Indiana is a hot bed for spectactular crinoid finds. “The first crinoid calyx collected from the Crawfordsville, Indiana area was by 9-year old Horace Hovey in 1842, who was collecting ‘encrinites’ along the banks of Sugar Creek to sell,” explains (and shows photographs of magnificently-preserved assemblages). When I pick a tiny fossilized stem from the siltstone, I can’t wait to get it home to show someone, anyone. I can just imagine young Horace’s excitement when he struck crinoid gold.

Crinoids became my specific obsession because they are one of the most commonly found fossils in the world. You can find crinoids everywhere – along roads, creeks, farmland, and mountainsides in many different states. The July 1953 addition of the Journal of Paleontology states, “thirty-two species of crinoids, distributed among 22 genera, are recognized in the Lodgepole (Mississippian, Kinderhookian) fauna of Montana.” This included the Little Belt Mountains, Big Snowy Mountains, and Tobacco Root Mountains.
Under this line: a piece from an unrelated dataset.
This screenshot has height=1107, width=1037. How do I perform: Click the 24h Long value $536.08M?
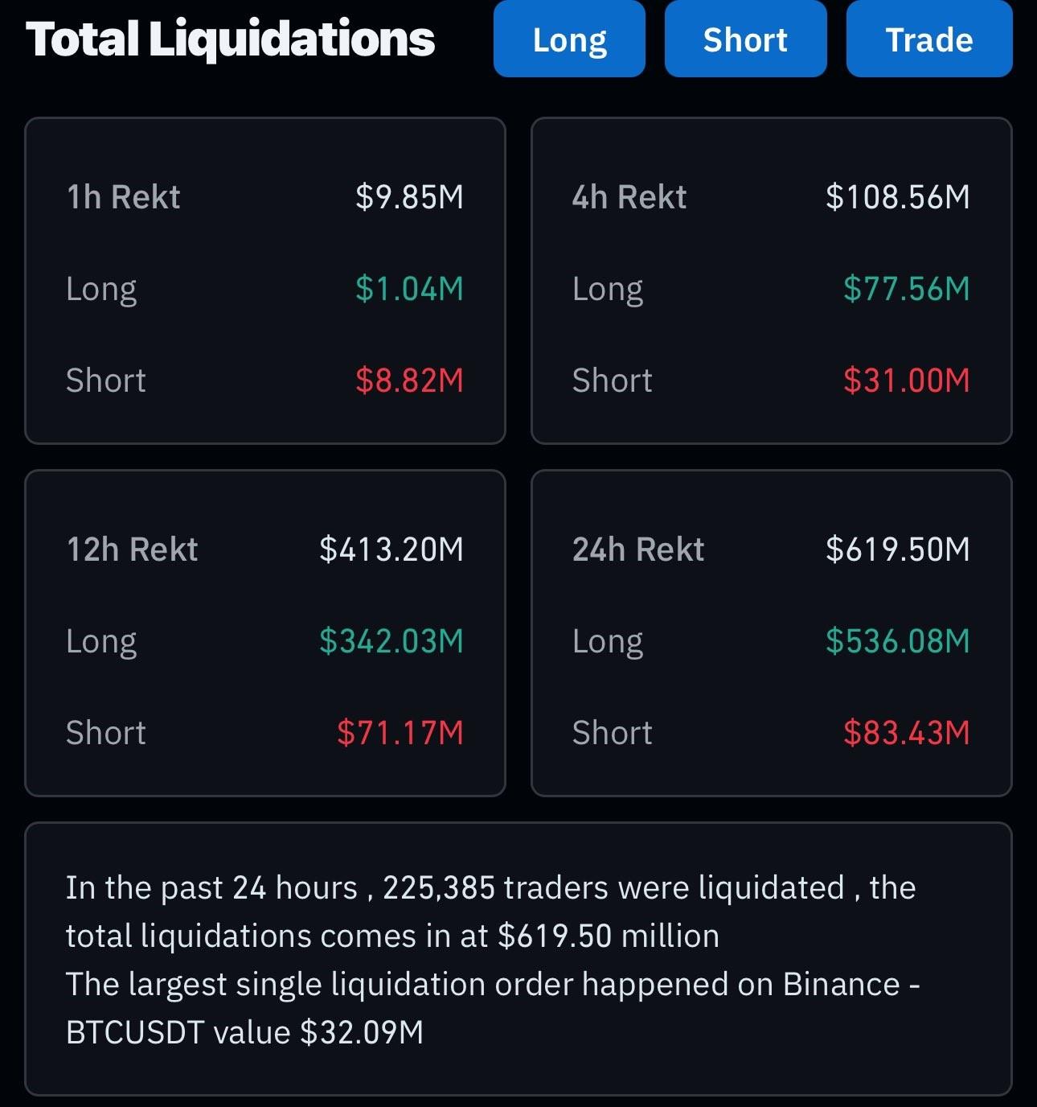898,641
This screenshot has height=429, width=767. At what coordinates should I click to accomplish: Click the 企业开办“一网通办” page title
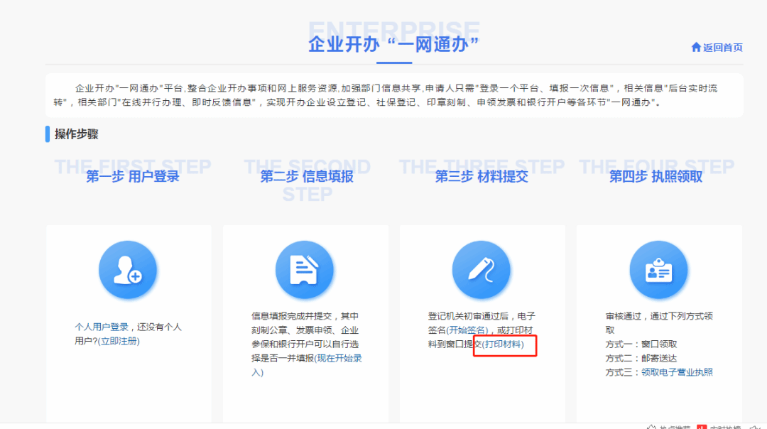point(394,44)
Everytime my dog and I made the roadtrip to the dense forests of southern Indiana, I’d bring home at least a few fossils. We’d spend the day walking the watersheds, picnicing in the shade, and lounging in the grass, dozing off in the mid-day sun to the sounds of a rippling stream. My little treasure chest of fossils brings those memories rushing back. Fossils aren’t just about appreciating the vast and elaborate history leading up to “ME.” Searching for fossils is the perfect way to enjoy the present. Going on an outdoor adventure always puts me back into the place I need to be – the here and now.

One thought on “Crinoid Gold

  1. I’ve been fossil hunting all my life and remember a dry stream bed in eastern Indiana that drove me crazy because the bed rock was loaded with fossils that I couldn’t collect without a bulldozer. We walked on them.
    Trilobites were the fossils of my youth, looking like mini-horseshoe crabs. Coincidently, I found some crinoids just the other day!